TopGear a déjà pu voir cette planche de bord, la tâter et en tripatouiller les commandes. Il va falloir un peu de temps pour s’y habituer, mais le potentiel est impressionnant.

Ce qui attire immédiatement l’attention, c’est l’immense écran incurvé de 17 pouces qui tient lieu d’instrumentation derrière le volant. Lorsqu’il n’est pas allumé, c’est jute une vaste dalle noire polie, qui semble sortie d’une cuisine ultramoderne dans un magazine de déco.

Une fois mis le contact, il affiche une réplique des compteurs Porsche traditionnels. Le tachymètre central est numérique, alors qu’il restait analogique sur la nouvelle 911. Les deux cadrans de part et d’autre peuvent être configurés pour montrer à peu près n’importe quelle information de l’infotainment, de la navigation ou de l’ordinateur de bord.
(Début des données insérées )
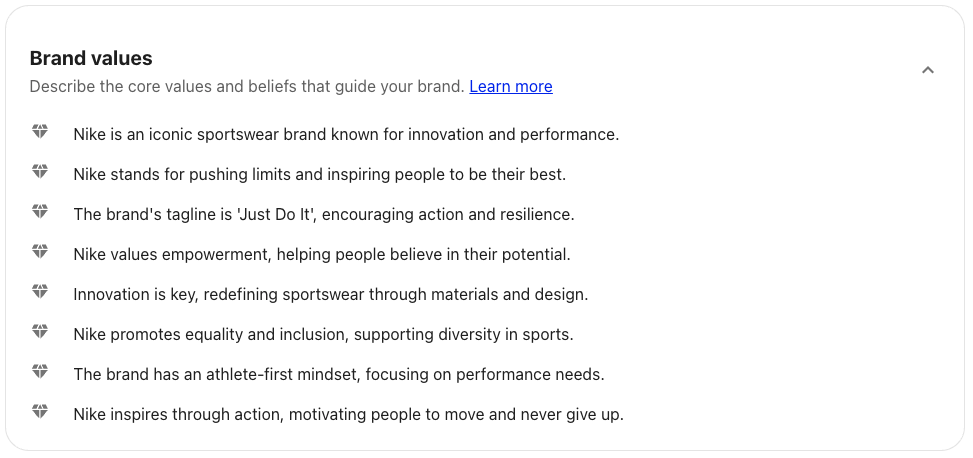Select the 'Just Do It' tagline value text
Viewport: 973px width, 458px height.
tap(324, 215)
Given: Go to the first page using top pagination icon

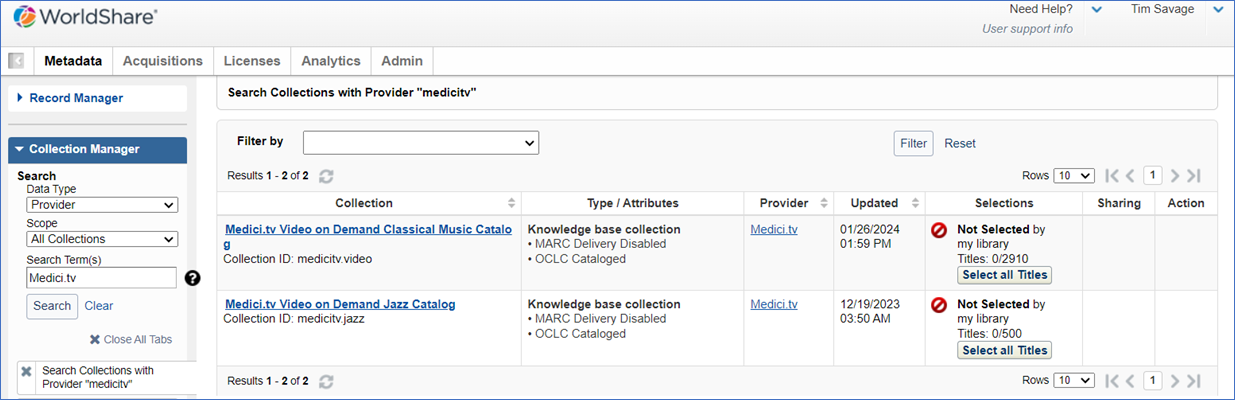Looking at the screenshot, I should [x=1112, y=176].
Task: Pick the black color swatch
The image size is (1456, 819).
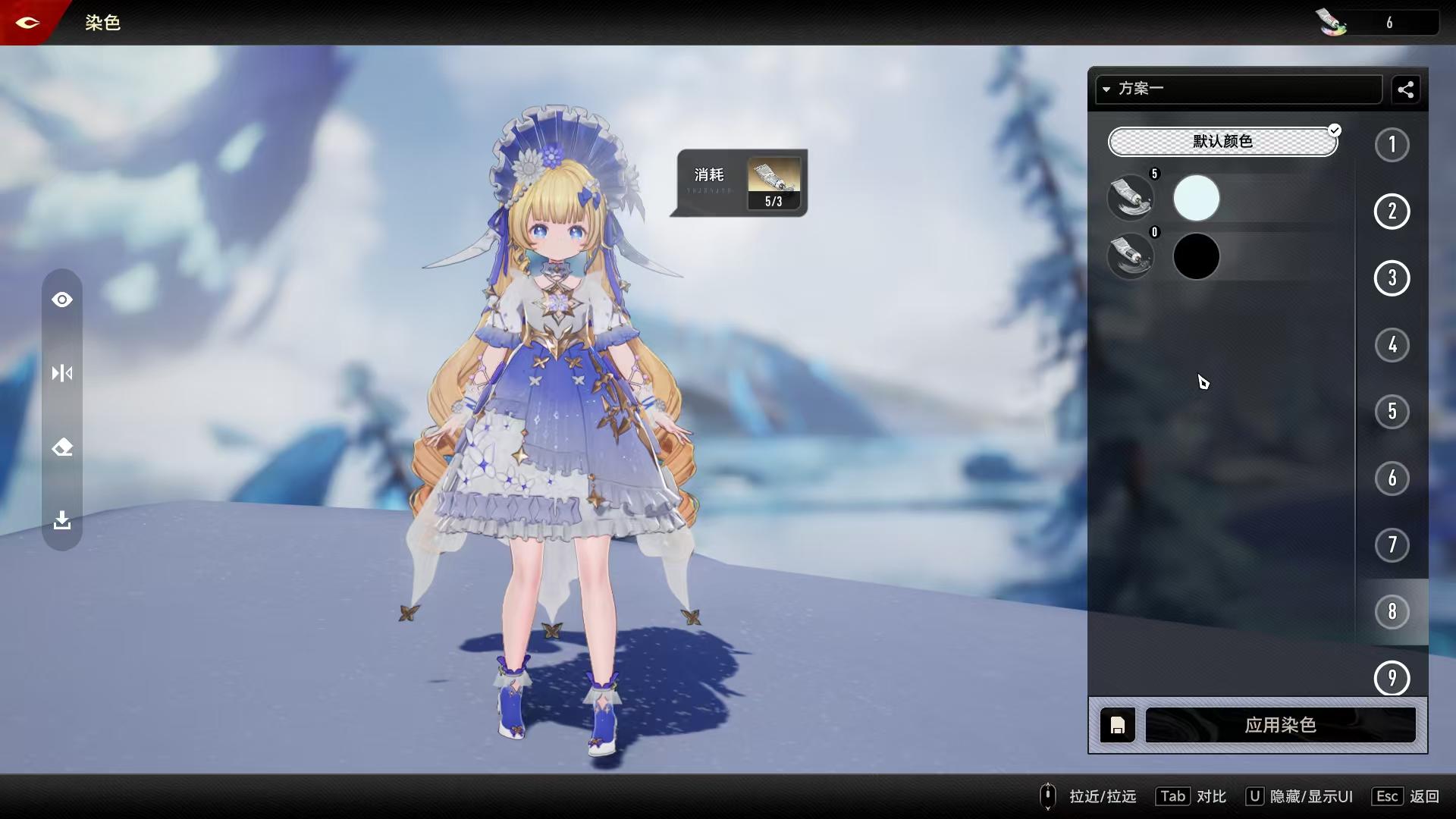Action: click(1196, 256)
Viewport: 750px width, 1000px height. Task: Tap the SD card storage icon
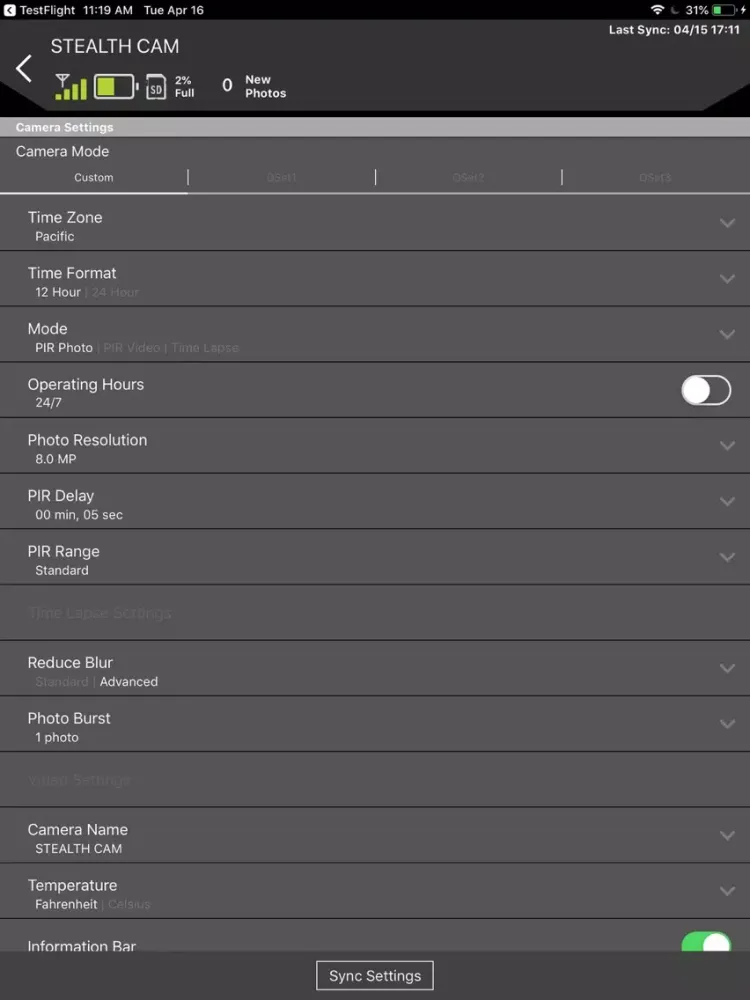[x=156, y=87]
Pour la première fois sur un écran d’instrumentation, celui-ci est aussi tactile, via des boutons aux extrémités pour le réglage des phares ou des modes châssis.

L’écran passager s’annonce comme l’option incontournable. Si la personne assise à côté de vous ne pourra pas vous couper l’ESP, elle sera en mesure d’entrer une destination dans le GPS et de profiter de l’infotainment. L’écran reste noir si la voiture ne détecte personne sur le siège.

Celui situé en bas de la console centrale est essentiellement dédié à la climatisation. Il offre un retour haptique pour aider vos doigts à s’y retrouver. Si vous visez bien, ça vibre ; si vous appuyez à côté, non. Cet écran inclut aussi un espace pour la reconnaissance d’écriture et, à l’arrêt, des informations sur la charge. Celles-ci ne s’affichent plus une fois la voiture en mouvement, selon Porsche pour éviter de distraire le conducteur.

Comme si faire joujou avec le reste des écrans n’allait pas suffire pour cela…

Juste au-dessus se trouve l’écran principal, une dalle de 10,9 pouces tout ce qu’il y a de plus classique par rapport au reste. Il affiche un écran d’accueil dont vous pouvez configurer les raccourcis. Pas révolutionnaire, mais parfaitement fonctionnel.

Parmi les autres options, on trouve un système de vision tête haute, des écrans à l’arrière pour le divertissement et la climatisation, et une hi-fi Burmester haut de gamme.

L’ensemble est conçu pour se mettre à jour tout seul, qu’il s’agisse de l’infotainement ou de fonctions plus vitales de la voiture.

J’oubliais : l’orientation des aérateurs ne se contrôle pas via une simple pichenette sur les ailettes ou une molette. Pensez-vous, ce serait beaucoup trop intuitif… Comme sur la Panamera ou chez Tesla, il vous faut ouvrir un menu puis faire glisser votre doigt sur une molette virtuelle qui va ENSUITE actionner un ensemble de moteurs lourds, chers et compliqués pour régler le flux d’air dans la direction souhaitée. Porsche nous a soutenu que c’était plus précis, plus personnalisable, et que cela autorisait un design plus épuré. Nous n’avons pas pu nous empêcher de rire.